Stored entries
•••
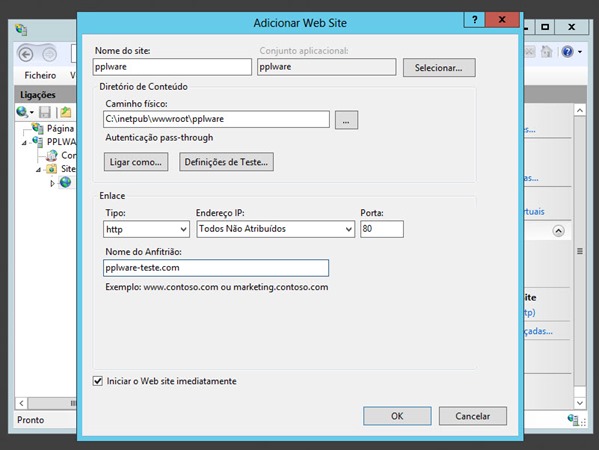This screenshot has height=450, width=599.
Task: Click the Back navigation arrow icon
Action: coord(26,55)
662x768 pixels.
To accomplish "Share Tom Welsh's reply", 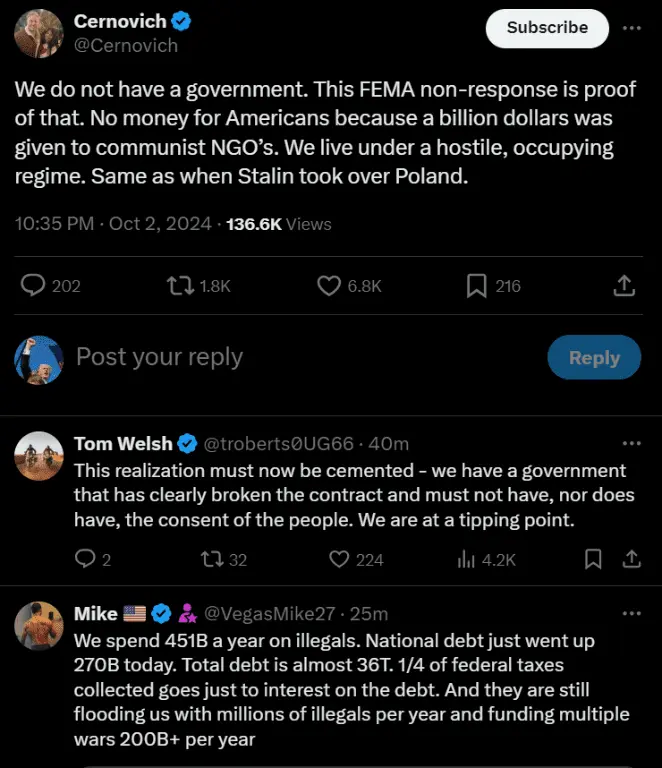I will pos(631,559).
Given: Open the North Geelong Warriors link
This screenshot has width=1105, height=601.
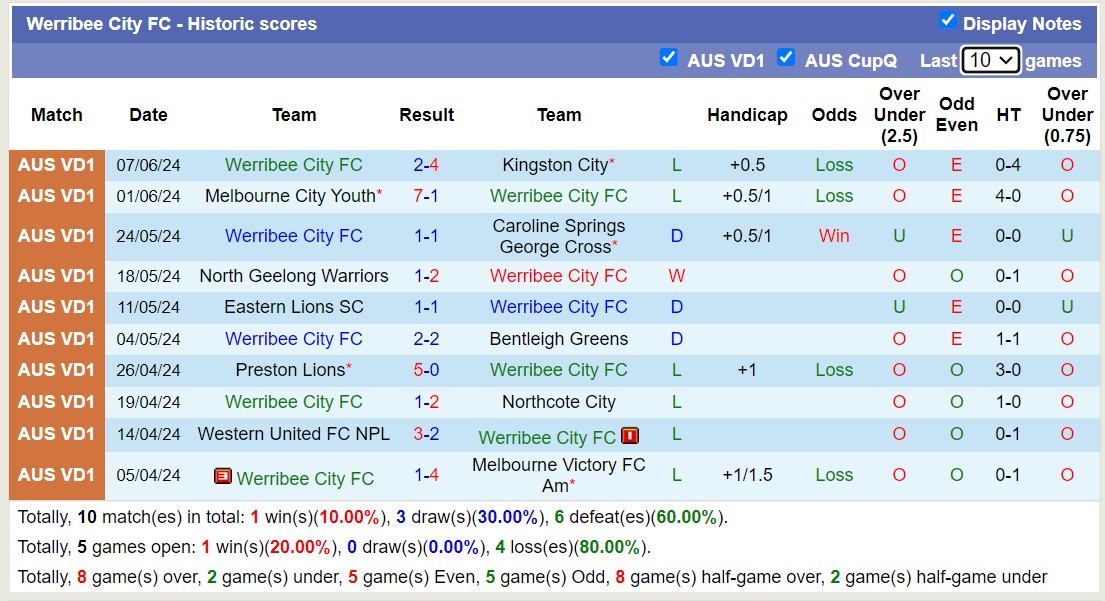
•••
*EXERCISE BRIEF*
From the line containing "Given: Open the North Geelong Warriors link" through the last line of the entries, copy each line exactly and only those, skipping all pictures.

*WORKED SOLUTION*
Given: Open the North Geelong Warriors link
This screenshot has width=1105, height=601.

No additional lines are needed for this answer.